Text Start Marker

Holloway Sanatorium

Wood-engraving from the Illustrated London News, 5 January 1884

Holloway Sanatorium was an institution[1] for the treatment of the insane on 22 acres (8.9 ha) of parkland near Virginia Water, Surrey, within the boundary of Egham and today's contiguous London urban area, about 22 miles (35 km) south-west of Charing Cross.

It was conceived by the wealthy philanthropist Thomas Holloway, designed in an elaborate Franco-Gothic style by W. H. Crossland, and built between 1873 and 1885. It is a stunning building, particularly when seen from the M25 with its sister building, the Royal Holloway College; Sir Nikolaus Pevsner regarded these two buildings as the "summit of High Victorian design". In 1948 it was transferred to the National Health Service. In the year 2000, after a period in which it had been neglected, it became a gated housing development and was renamed Virginia Park with many of the original features preserved under the direction of English Heritage.

History

The site of Holloway Sanatorium is the present 'Virginia Park' development in Virginia Water, on the west side of Stroude Road and to the north of the railway station. It was one of two important symbols of the vision of the Victorian multi-millionaire entrepreneur and philanthropist, Thomas Holloway (1800–1883): the other being the nearby Royal Holloway College in Egham, Surrey (now Royal Holloway, University of London) which was opened two years later. Like the College, the Sanatorium was an extraordinary and extensive building, founded and personally funded by Holloway as a 'Gift to the Nation', and it was the fruit of the partnership between Holloway and his principal architect William Henry Crossland (1835–1908). The architecture was inspired by the gothic styles of the Cloth Hall of Ypres in Belgium with its conspicuous tower, and the Sainte-Chapelle in Paris.

Work started on the building of the Sanatorium in 1873. The institution, 'a hospital for the insane of the middle class', was opened by the Prince and Princess of Wales (later King Edward VII and Queen Alexandra) on 15 June 1885. There were 73 certified patients admitted in the first year, and the number increased steadily so that in 1892 it already exceeded its capacity for 600 patients. A board of trustees managed the Sanatorium until it passed to the National Health Service in 1948. After becoming redundant to the NHS in 1981, it became derelict, vandalised and pillaged for the next 12 years. In 1994 the Sanatorium was re-developed, and to a great extent restored, to become in the year 2000 a gated residential estate.

Thomas Holloway’s philanthropy

Contemporary wood-engraving from a photograph by Elliott & Fry

Thomas Holloway was a Victorian entrepreneur who made a fortune from the sale of his patent medicines, pills and ointments, designed to cure all ills. Where Holloway differed from other 'quack medicine' vendors was that he was one of the earliest entrepreneurs to appreciate the value of advertising: he spent huge amounts of money promoting his cures throughout the world and, as a result, reaped huge rewards.

Text End Marker
Listed entries Start Marker

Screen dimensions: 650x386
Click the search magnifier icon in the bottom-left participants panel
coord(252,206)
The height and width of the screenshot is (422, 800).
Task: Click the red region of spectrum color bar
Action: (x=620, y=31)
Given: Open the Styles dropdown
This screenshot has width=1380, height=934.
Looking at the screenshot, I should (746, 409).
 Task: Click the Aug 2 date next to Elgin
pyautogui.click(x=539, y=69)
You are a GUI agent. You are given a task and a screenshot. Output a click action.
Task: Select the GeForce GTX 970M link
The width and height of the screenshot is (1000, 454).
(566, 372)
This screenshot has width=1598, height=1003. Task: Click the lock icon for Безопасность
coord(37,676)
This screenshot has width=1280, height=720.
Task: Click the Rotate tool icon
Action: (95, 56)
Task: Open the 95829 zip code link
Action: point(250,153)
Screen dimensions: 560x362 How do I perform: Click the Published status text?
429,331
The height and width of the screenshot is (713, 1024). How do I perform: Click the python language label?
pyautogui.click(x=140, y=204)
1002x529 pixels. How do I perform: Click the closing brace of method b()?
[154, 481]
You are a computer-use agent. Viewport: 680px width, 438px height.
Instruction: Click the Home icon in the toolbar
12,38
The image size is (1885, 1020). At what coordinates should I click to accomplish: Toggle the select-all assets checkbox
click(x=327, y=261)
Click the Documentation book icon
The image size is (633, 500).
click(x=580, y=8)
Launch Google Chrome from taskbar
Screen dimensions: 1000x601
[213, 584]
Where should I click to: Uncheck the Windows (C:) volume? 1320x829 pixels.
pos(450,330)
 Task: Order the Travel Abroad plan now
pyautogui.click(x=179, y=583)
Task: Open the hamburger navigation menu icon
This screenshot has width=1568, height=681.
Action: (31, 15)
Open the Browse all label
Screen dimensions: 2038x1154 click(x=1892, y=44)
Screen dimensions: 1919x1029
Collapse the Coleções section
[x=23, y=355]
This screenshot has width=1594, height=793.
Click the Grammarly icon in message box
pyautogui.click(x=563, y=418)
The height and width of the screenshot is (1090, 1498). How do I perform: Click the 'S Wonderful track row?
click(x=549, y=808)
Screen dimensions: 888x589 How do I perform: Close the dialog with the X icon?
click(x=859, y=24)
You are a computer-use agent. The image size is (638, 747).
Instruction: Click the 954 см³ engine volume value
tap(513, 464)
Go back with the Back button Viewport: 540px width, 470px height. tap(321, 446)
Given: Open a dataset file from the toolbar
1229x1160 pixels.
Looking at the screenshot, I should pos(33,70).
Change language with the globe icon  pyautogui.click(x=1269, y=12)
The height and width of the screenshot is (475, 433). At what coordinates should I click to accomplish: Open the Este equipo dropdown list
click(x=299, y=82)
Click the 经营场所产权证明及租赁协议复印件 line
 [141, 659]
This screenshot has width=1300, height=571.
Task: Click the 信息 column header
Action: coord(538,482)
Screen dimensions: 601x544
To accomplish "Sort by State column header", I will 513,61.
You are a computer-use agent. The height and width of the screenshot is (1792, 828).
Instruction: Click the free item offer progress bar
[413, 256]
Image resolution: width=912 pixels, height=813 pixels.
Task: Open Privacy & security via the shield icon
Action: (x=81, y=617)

Listed entries End Marker

_Using the information_
[A] Rewrite the paragraph of the Holloway Sanatorium text that begins "Work started on the building" as a short list, keeping its main facts.
[B] Answer these questions from the Holloway Sanatorium text, one line each:
(i) Which architect designed the Sanatorium?
(ii) Which two buildings inspired its architecture?
(iii) What did Thomas Holloway sell to make his fortune?
[C] Continue the Holloway Sanatorium text from its last sentence.
The records have no connection to the Holloway Sanatorium text.

_Solved tasks_
[A]
- Building began in 1873.
- The Prince and Princess of Wales (later King Edward VII and Queen Alexandra) opened it on 15 June 1885 as "a hospital for the insane of the middle class."
- It admitted 73 certified patients in its first year. By 1892 it had exceeded its capacity of 600 patients.
- A board of trustees ran it until it passed to the National Health Service in 1948.
- The NHS no longer needed it after 1981. It then stood derelict, vandalized and pillaged for 12 years.
- It was redeveloped and largely restored from 1994, and in 2000 it became a gated residential estate.

[B]
(i) William Henry Crossland (W. H. Crossland).
(ii) The Cloth Hall of Ypres in Belgium and the Sainte-Chapelle in Paris.
(iii) Patent medicines, pills and ointments.

[C]
Looking for ways in which to spend his fortune, Holloway turned to philanthropy, and became a champion of progressive mental health care. George III's madness had excited public opinion about the correct and humane treatment for the insane. Therefore on 19 April 1861 Holloway attended a public meeting at the London Freemasons’ Hall in which Lord Shaftesbury, sincerely concerned with mental health, made a magnificent speech, crusading for funds for the foundation of an asylum for the middle-class insane. Lord Shaftesbury appealed for £5,000 and received immediately contributions totalling £760, though none from Holloway. But Holloway was impressed, and Shaftesbury must have been surprised to receive a letter from Holloway’s solicitor three years later announcing “a gentleman who is possessed of nearly a quarter of a million” and wished to see him with a view to disposing of that sum “for charitable uses”. The outcome was meeting between Holloway and Shaftesbury on 25 May 1864, when he resolved to spend out some of his fortune on the establishment of a Sanatorium for the mentally sick of the middle classes “the professional breadwinner whose income ceases when he is unable to work”. While pauper asylums gave refuge for the insane of the poorer classes, and care at private establishments could be bought by the rich, the middle classes neither deserved the former nor could afford the latter. Charity for the poor demeaned its recipients: as far as possible people should be assisted to help themselves. The proposed asylum was not intended for the permanently insane, but as a refuge in which the temporarily deranged should be assisted to resume their working lives. At that meeting Holloway told Shaftesbury that he intended to spend his fortune on a single building and in a single benefaction.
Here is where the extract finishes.